▸ Data provided

#####

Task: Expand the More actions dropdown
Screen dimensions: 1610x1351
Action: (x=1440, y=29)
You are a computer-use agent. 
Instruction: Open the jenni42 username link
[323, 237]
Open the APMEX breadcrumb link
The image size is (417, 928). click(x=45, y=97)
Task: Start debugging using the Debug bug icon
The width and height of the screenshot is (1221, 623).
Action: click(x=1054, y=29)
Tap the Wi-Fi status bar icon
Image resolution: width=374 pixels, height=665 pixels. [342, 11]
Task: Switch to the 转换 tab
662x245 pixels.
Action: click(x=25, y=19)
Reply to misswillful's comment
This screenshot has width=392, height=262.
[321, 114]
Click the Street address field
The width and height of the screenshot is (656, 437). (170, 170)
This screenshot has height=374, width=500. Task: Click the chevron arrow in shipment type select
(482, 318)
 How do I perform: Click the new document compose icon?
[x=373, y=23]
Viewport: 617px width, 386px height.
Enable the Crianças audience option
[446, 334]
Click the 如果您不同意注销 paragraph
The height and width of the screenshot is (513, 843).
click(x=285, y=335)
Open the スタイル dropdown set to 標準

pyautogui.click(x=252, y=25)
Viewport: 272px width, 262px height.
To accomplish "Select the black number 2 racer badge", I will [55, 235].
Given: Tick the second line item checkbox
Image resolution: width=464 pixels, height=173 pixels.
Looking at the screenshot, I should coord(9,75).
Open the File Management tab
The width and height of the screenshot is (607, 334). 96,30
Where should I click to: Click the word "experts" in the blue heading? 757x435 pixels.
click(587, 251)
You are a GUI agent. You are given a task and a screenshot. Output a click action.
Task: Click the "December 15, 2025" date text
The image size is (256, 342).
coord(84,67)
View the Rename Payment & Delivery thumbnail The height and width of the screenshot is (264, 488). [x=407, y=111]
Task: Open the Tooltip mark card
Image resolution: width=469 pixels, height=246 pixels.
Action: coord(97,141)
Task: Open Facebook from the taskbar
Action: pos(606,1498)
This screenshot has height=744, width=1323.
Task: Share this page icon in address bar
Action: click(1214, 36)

#####

▸ Stated problem
Copy everything in the entries above from the line containing "This screenshot has height=374, width=500." down to the line containing "The width and height of the screenshot is (607, 334).", keeping both of those lines.

▸ Correct result
This screenshot has height=374, width=500. Task: Click the chevron arrow in shipment type select
(482, 318)
 How do I perform: Click the new document compose icon?
[x=373, y=23]
Viewport: 617px width, 386px height.
Enable the Crianças audience option
[446, 334]
Click the 如果您不同意注销 paragraph
The height and width of the screenshot is (513, 843).
click(x=285, y=335)
Open the スタイル dropdown set to 標準

pyautogui.click(x=252, y=25)
Viewport: 272px width, 262px height.
To accomplish "Select the black number 2 racer badge", I will [55, 235].
Given: Tick the second line item checkbox
Image resolution: width=464 pixels, height=173 pixels.
Looking at the screenshot, I should coord(9,75).
Open the File Management tab
The width and height of the screenshot is (607, 334). 96,30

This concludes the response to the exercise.